Pour une exposition, il est certain que la réussite des effets de nuit est d'une importance capitale. Quand l'architecte compose l'oeuvre à réaliser, il doit compter sur l'effet de nuit comme sur l'effet de jour. Des éléments nouveaux, les tubes luminescents ou fluorescents, dus à la technique moderne, permettent de tracer, dans la nuit, les grandes lignes architecturales. Le nombre et la finesse des coloris dont on dispose font de la décoration nocturne un vrai plaisir des yeux. L'Exposition de Liège 1939 marqua l'épanouissement de ce nouveau mode d'éclairage. Tous les grands palais, en plus de leur illumination par projecteurs, eurent leurs grandes lignes dessinées dans la nuit par les tubes luminescents. Par des traits féeriques, les grands édifices, les splendides perspectives se recréaient ainsi sous nos yeux, semblant sortir du rêve.
Tous les motifs décoratifs, tous les jardins dans leurs moindres détails étaient habilement mis en valeur par les jeux de lumière.

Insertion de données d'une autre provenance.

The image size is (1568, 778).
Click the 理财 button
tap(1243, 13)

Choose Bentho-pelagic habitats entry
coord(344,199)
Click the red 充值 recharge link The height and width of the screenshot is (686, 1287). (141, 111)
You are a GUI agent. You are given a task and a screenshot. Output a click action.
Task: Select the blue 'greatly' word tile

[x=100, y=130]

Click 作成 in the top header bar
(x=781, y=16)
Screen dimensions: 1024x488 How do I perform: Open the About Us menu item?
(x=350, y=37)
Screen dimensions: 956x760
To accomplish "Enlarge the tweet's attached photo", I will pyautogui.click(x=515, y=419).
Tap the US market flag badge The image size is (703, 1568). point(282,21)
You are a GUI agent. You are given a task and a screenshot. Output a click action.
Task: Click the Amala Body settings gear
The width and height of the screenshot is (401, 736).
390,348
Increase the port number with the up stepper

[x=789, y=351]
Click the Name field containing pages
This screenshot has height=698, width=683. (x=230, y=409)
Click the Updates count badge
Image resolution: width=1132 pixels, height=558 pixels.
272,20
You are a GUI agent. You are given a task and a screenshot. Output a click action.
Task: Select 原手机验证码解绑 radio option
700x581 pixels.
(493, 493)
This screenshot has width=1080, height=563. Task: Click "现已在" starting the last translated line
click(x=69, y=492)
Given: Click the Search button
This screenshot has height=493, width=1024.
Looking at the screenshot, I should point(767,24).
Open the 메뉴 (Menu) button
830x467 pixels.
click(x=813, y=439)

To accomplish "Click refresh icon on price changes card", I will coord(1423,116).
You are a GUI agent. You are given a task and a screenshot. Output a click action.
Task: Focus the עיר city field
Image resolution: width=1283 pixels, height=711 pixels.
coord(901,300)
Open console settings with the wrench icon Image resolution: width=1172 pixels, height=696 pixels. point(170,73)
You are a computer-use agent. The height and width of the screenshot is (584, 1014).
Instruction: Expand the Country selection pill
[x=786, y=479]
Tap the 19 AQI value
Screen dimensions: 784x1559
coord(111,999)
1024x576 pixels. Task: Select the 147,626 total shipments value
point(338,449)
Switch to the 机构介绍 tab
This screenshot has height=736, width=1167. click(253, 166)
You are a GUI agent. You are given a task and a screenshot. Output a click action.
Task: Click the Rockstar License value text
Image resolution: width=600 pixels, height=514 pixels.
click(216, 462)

Les berges de la Meuse étaient nettement accusées par deux longues rampes lumineuses dont les feux se réfléchissaient dans les eaux du fleuve, diminuant ainsi l'opacité trop envahissante de cette large nappe. Le « Grand Jet », violemment éclairé par ses soixante-quatre grands projecteurs, formait un trait d'union lumineux entre les deux rives. Les bassins, les fontaines, et les jets d'eau étaient baignés de lumière. Les fontaines de l'esplanade avaient quatre jeux de lumière, celle du Lido était éclairée par seize projecteurs. Dans le « jardin d'eau », le tunnel était équipé de deux cent quatre-vingt-huit lampes et de soixante mètres de tubes luminescents dont les combinaisons composaient les tons vert et bleu, et créaient finalement une voûte argentée du plus bel effet. La gerbe splendide du motif central semblait être un long fantôme environné de cercles de feu. Deux couronnes de douze et seize projecteurs, une multitude de tubes luminescents alimentaient cet ensemble. Le massif d'eau et les fleurs de verre réalisaient un délicat pastel dont les tons, d'une finesse incomparable, se fondaient dans une atmosphère vaporeuse. Dans le fond, le théâtre d'eau, magnifiquement éclairé, scintillait de tous ses feux. N'oublions pas la « lune » du Village mosan un disque en tôle de 6 mètres de diamètre, érigé à 50 mètres de hauteur. D'un poids de 6.000 kilos, il renfermait une trentaine de projecteurs d'une puissance totale de 100 KW.
La nuit, l'art continuait d'exercer sa mission, d'agir sur la pensée, sur l'imagination, sur les sentiments des hommes...
Georges DEDOYARD,
Architecte au Commissariat généraldu Gouvernement.